In the same month that Kardashian took that frock out for a rare airing, Warhol’s 1964 screen-print image of Monroe, became the most expensive piece of 20th-century art at auction, with a $195 million price tag.
Some 60 years after Marilyn Monroe’s death, the star of Some Like It Hot and Gentlemen Prefer Blondes remains something more than a movie icon. The subject of Blonde, the latest screen iteration of her short tragic life, is as voguish now as she was when cartoonist Don Wright depicted the Earth weeping following her death in August, 1962.
“There is something about her,” says Ana de Armas, who plays the title role in Blonde. “Because she had no boundaries, people feel close to her. It was so emotional for me. It took so much of myself to be that every day for nine weeks. My own feelings and exhaustion, and everything would kind of blend with exactly what the character was going through. I feel like all her emotions had to be just under the skin and very palpable. It was a lot but it was incredible to experience. The kind of opportunity that as an actor you don’t get. To put yourself there and just go with it and be fearless.”
“She has something you can’t name,” suggests Julianne Nicholson, who plays Monroe’s emotionally unbalanced mother, Gladys. “She still attracts fascination. I think it was her beauty. I think it was the people that she was connected to in her life. I think you couldn’t put her in one box. And then, of course, when someone dies at such a young age, they live in that beauty for all time. You don’t see them age and get wrinkles and have more failed marriages.”

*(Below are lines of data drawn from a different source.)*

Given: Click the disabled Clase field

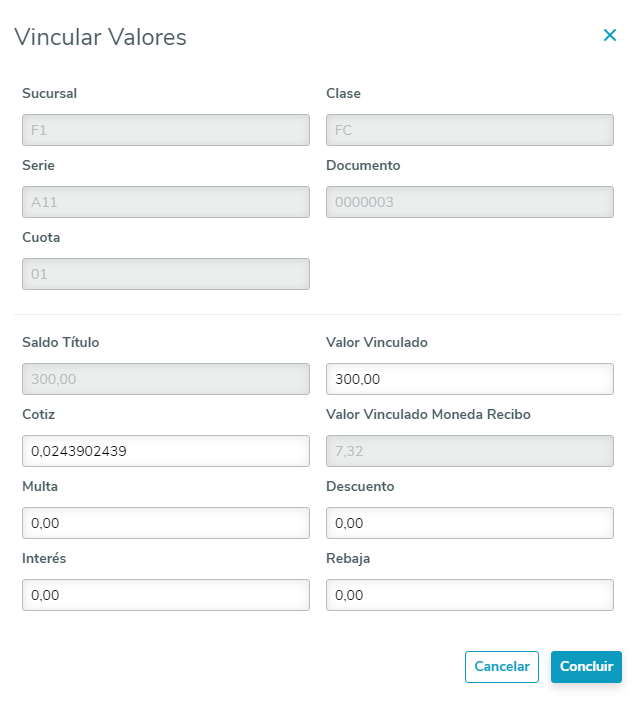Looking at the screenshot, I should (x=469, y=130).
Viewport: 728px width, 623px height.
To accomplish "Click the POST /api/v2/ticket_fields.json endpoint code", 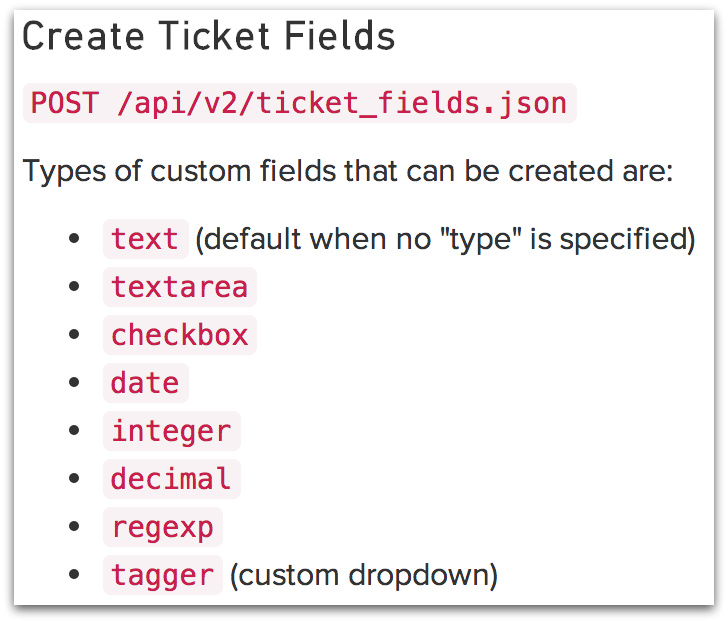I will pos(299,103).
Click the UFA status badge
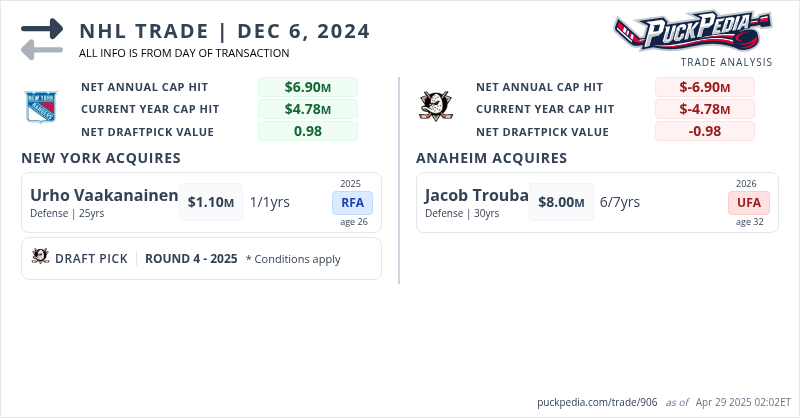Image resolution: width=800 pixels, height=418 pixels. pos(749,203)
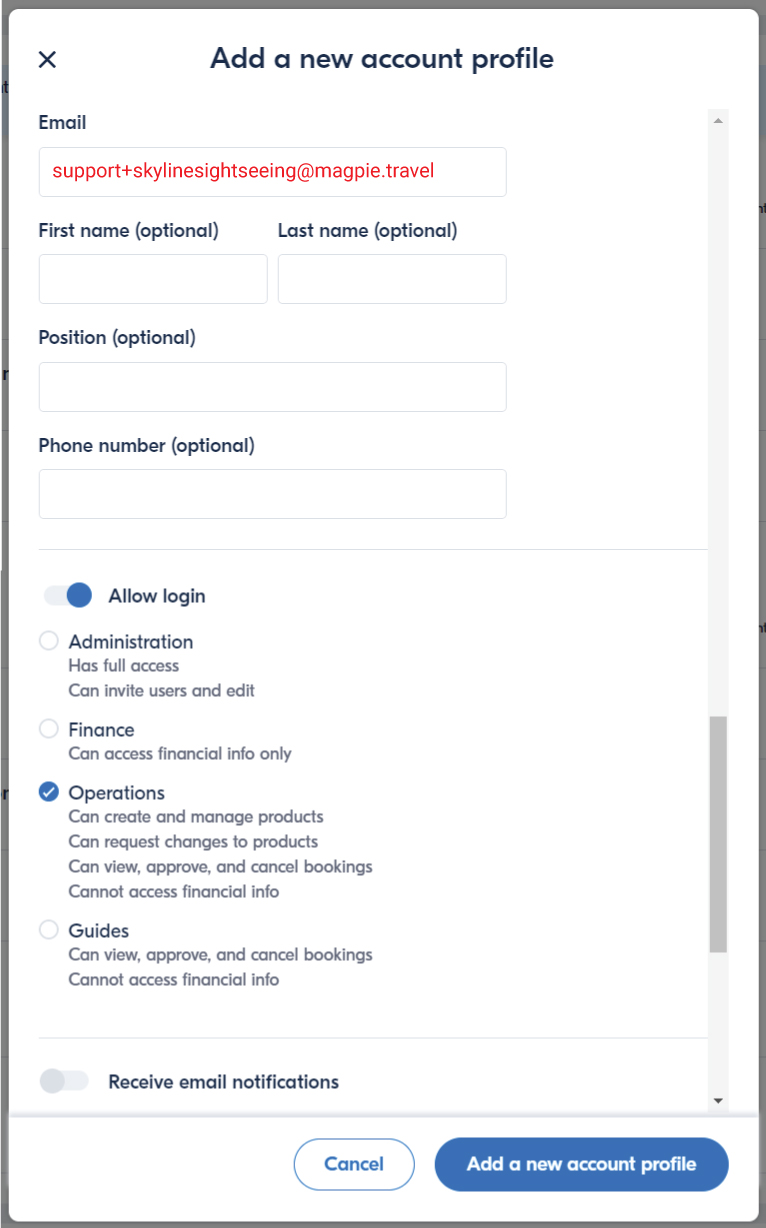Click the checked Operations radio button
Screen dimensions: 766x1228
pos(49,792)
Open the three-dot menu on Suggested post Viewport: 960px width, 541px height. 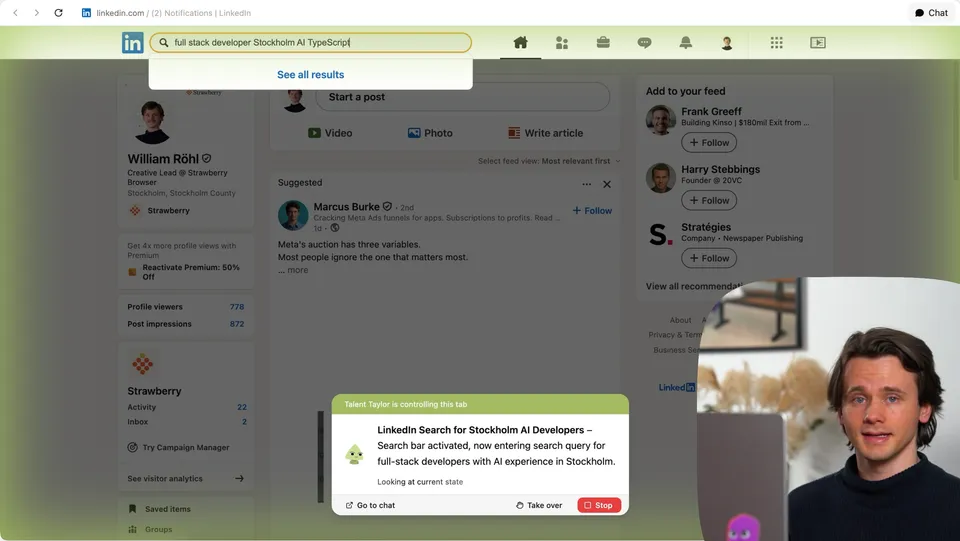click(x=587, y=184)
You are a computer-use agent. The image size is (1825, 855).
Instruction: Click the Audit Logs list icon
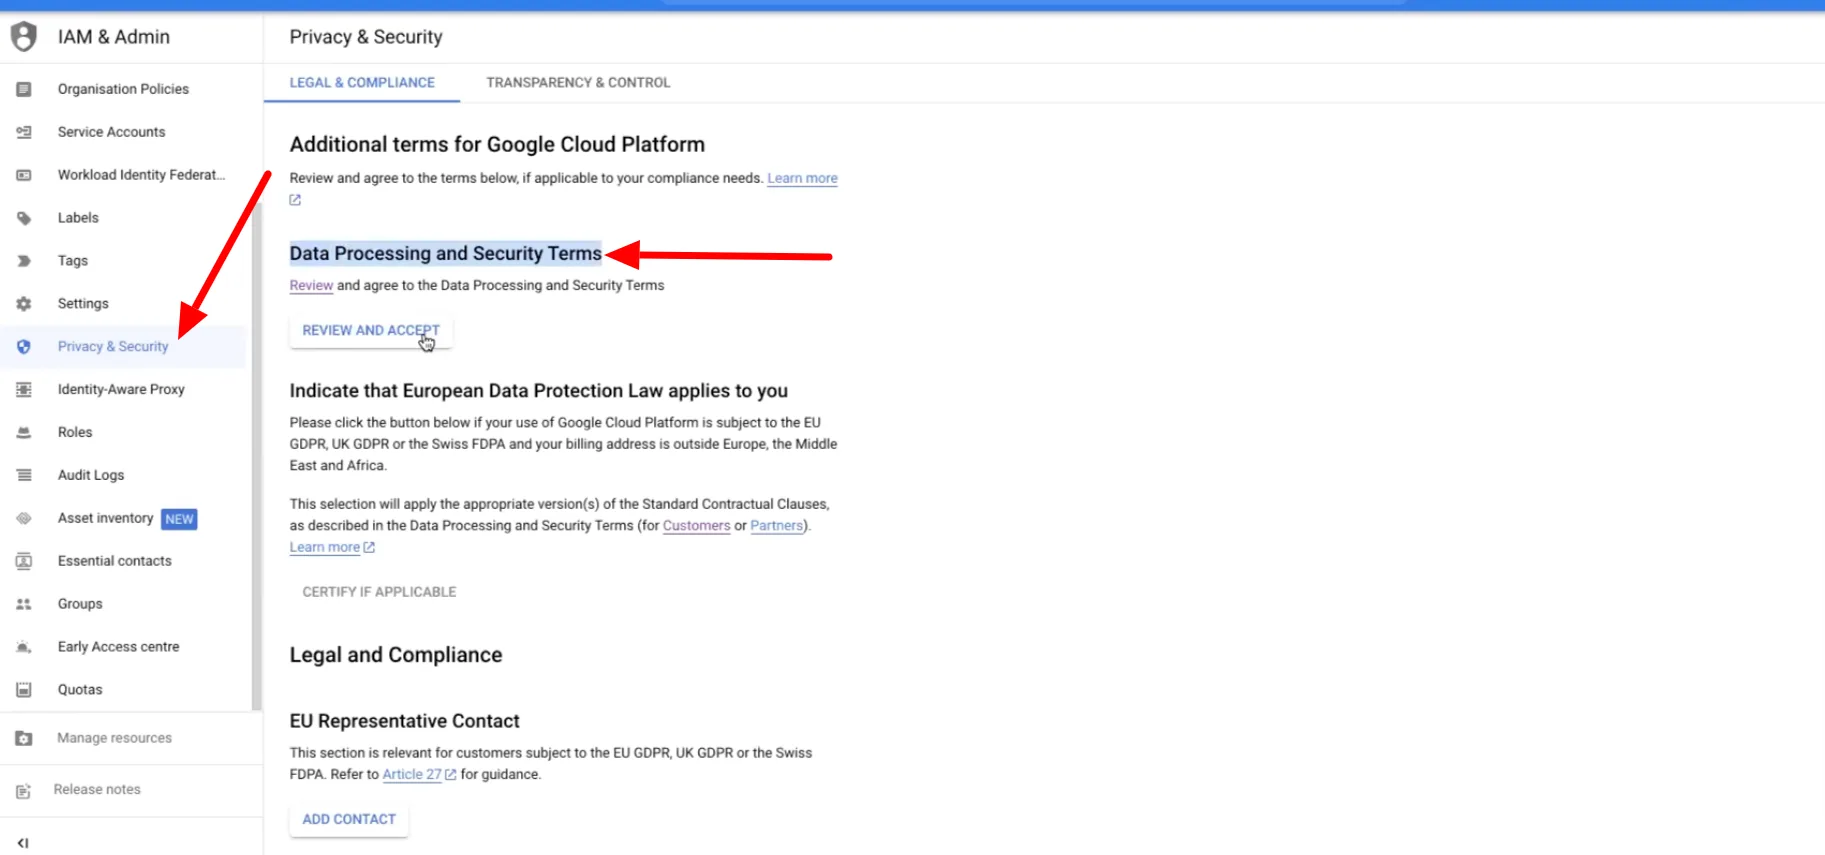[x=24, y=476]
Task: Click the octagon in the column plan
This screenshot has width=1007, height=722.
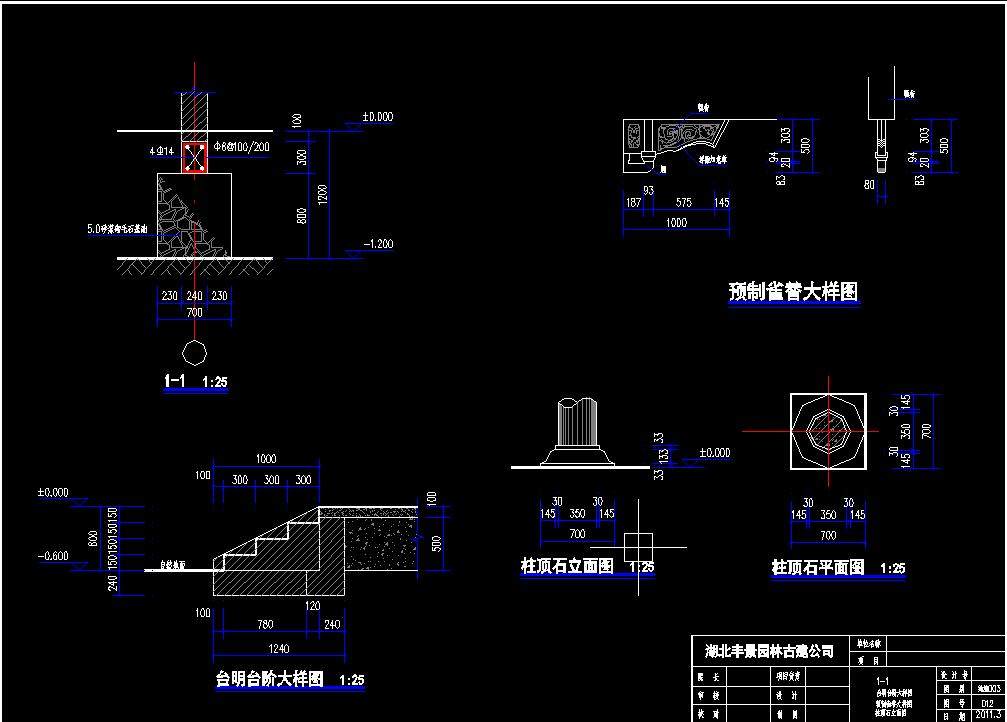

I worked with Ana de Armas and I was completely blown away by her work and her interpretation of this character
In addition to the thousands of documentaries and biographies that have covered Monroe’s abusive childhood, three failed marriages, and a career beset with predators, she has been the inspiration for at least three operas, hundreds of songs, graphic novels, paintings, and around a dozen plays, including the semi-autobiographical After the Fall and Finishing the Picture, as written by Monroe’s former husband, Arthur Miller. She’s the inspiration for everything from Elton John’s song Candle in the Wind to Nicolas Roeg’s film Insignificance to Pauline Boty’s 1963 painting The Only Blonde in the World.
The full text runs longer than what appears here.